**Exercise requirements:**
1. Please answer these questions about the hugetlb patch reply, one line each, marked (a), (b), (c):
(a) Which release is listed for commit 59d9094df3d79?
(b) What reason does the reply give for not backporting the patch?
(c) How many insertions and deletions does the diff summary report?
2. Turn the paragraph of the hugetlb patch reply that begins "Yes, it's the combination of" into a short list, keeping the commits and releases it names.

**Document text:**
####################

Yes, it's the combination of
   v6.1: 3aa4ed8040e15 mm/hugetlb: make detecting shared pte more reliable
   v6.13: 59d9094df3d79 mm: hugetlb: independent PMD page table shared count
without
   v6.0: bcd51a3c679d hugetlb: lazy page table copies in fork()
that is problematic.

Since the problematic combination doesn't exist in any upstream release,
no need to backport.  The patch is for a potential latent bug.

thanks,
-jane
   >
>>   mm/hugetlb.c | 13 ++++---------
>>   1 file changed, 4 insertions(+), 9 deletions(-)
>>
>> diff --git a/mm/hugetlb.c b/mm/hugetlb.c
>> index 753f99b4c718..8ca5b4f7805f 100644
>> --- a/mm/hugetlb.c
>> +++ b/mm/hugetlb.c
>> @@ -5594,18 +5594,13 @@ int copy_hugetlb_page_range(struct mm_struct *dst, struct mm_struct *src,
>>   			break;
>>   		}
>>   
>> -		/*
>> -		 * If the pagetables are shared don't copy or take references.
>> -		 *
>> -		 * dst_pte == src_pte is the common case of src/dest sharing.
>> -		 * However, src could have 'unshared' and dst shares with
>> -		 * another vma. So page_count of ptep page is checked instead
>> -		 * to reliably determine whether pte is shared.
>> -		 */
>> -		if (page_count(virt_to_page(dst_pte)) > 1) {
>> +#ifdef CONFIG_HUGETLB_PMD_PAGE_TABLE_SHARING
>> +		/* If the pagetables are shared don't copy or take references. */
>> +		if (ptdesc_pmd_pts_count(virt_to_ptdesc(dst_pte)) > 0) {
>>   			addr |= last_addr_mask;
>>   			continue;
>>   		}
>> +#endif
>>   
>>   		dst_ptl = huge_pte_lock(h, dst, dst_pte);
>>   		src_ptl = huge_pte_lockptr(h, src, src_pte);
>> -- 
>> 2.43.5
>>
>

####################

**Raw data:**
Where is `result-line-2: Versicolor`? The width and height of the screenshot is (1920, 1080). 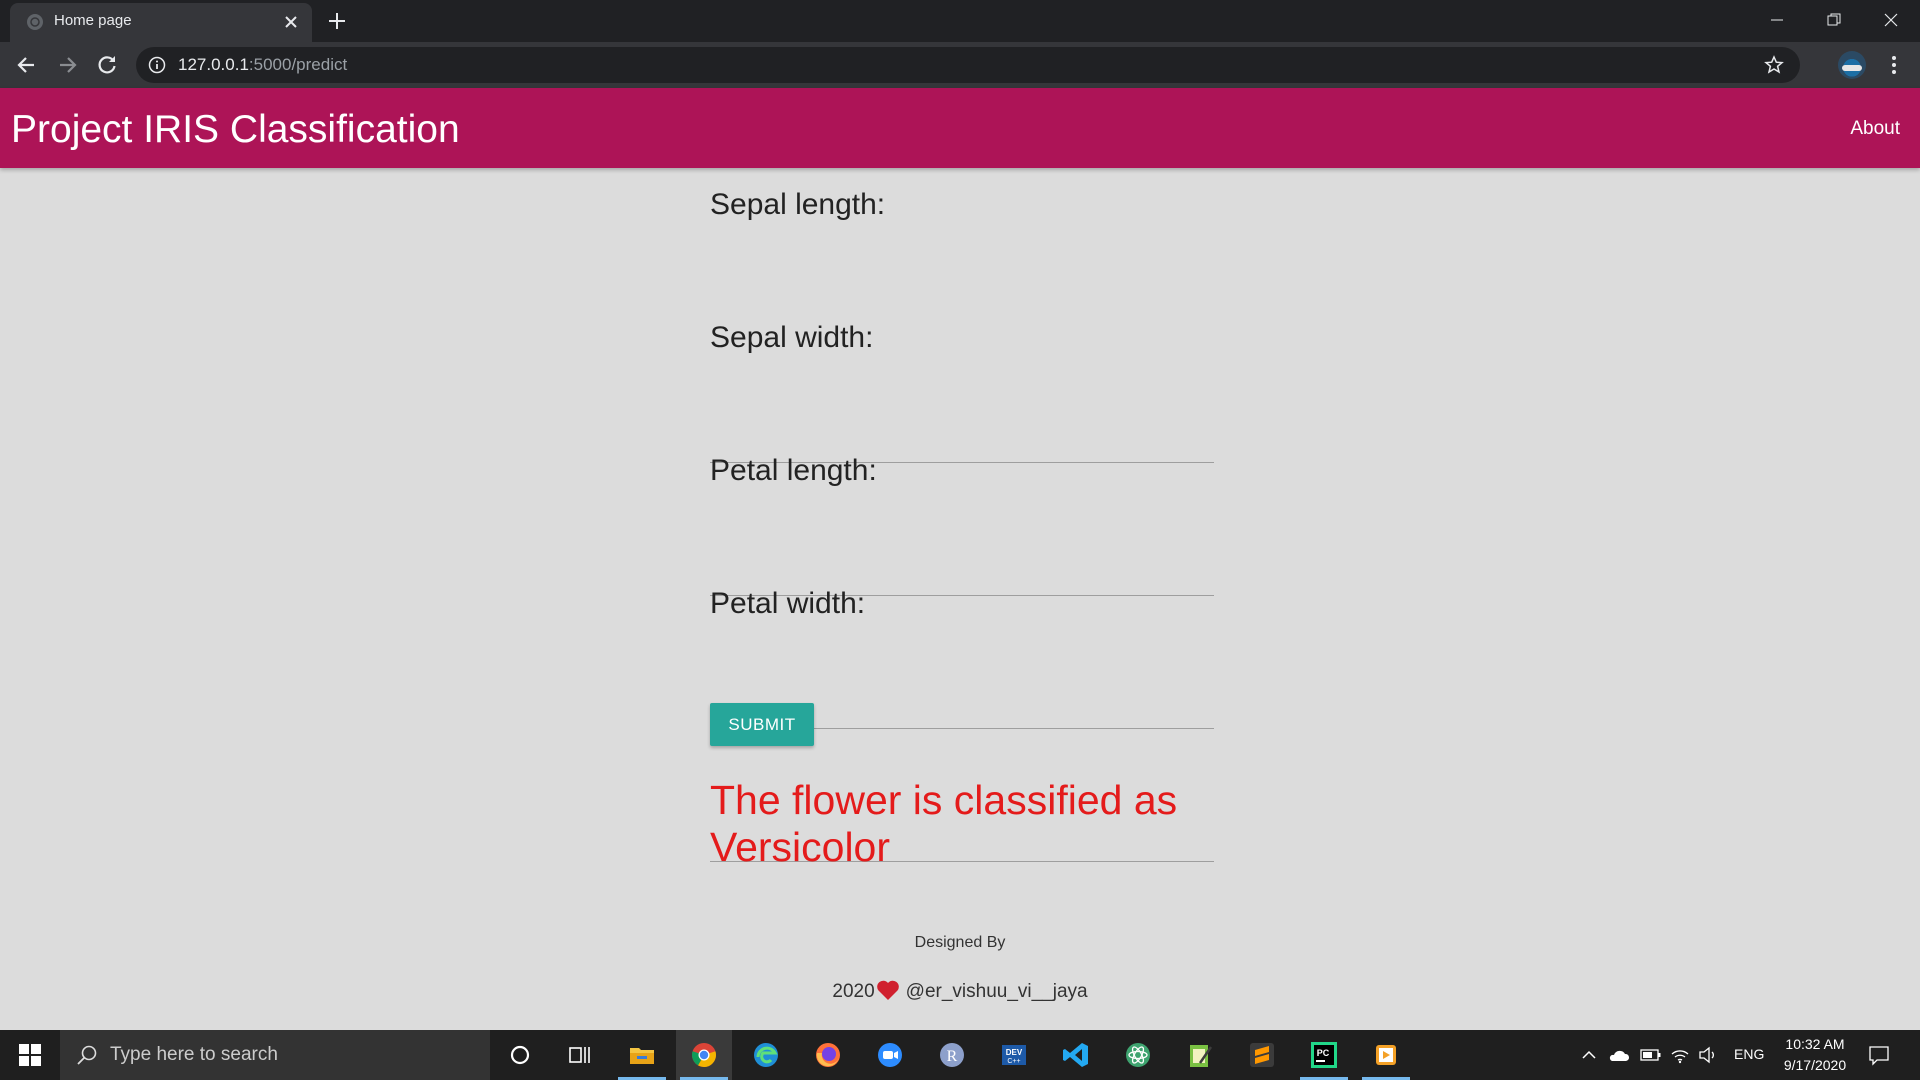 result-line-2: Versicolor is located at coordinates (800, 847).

####################

**Exercise answers:**
1.
(a) v6.13
(b) The problematic combination doesn't exist in any upstream release.
(c) 4 insertions and 9 deletions

2.
The problem arises when both of these are present:
- v6.1: 3aa4ed8040e15 mm/hugetlb: make detecting shared pte more reliable
- v6.13: 59d9094df3d79 mm: hugetlb: independent PMD page table shared count

and this one is absent:
- v6.0: bcd51a3c679d hugetlb: lazy page table copies in fork()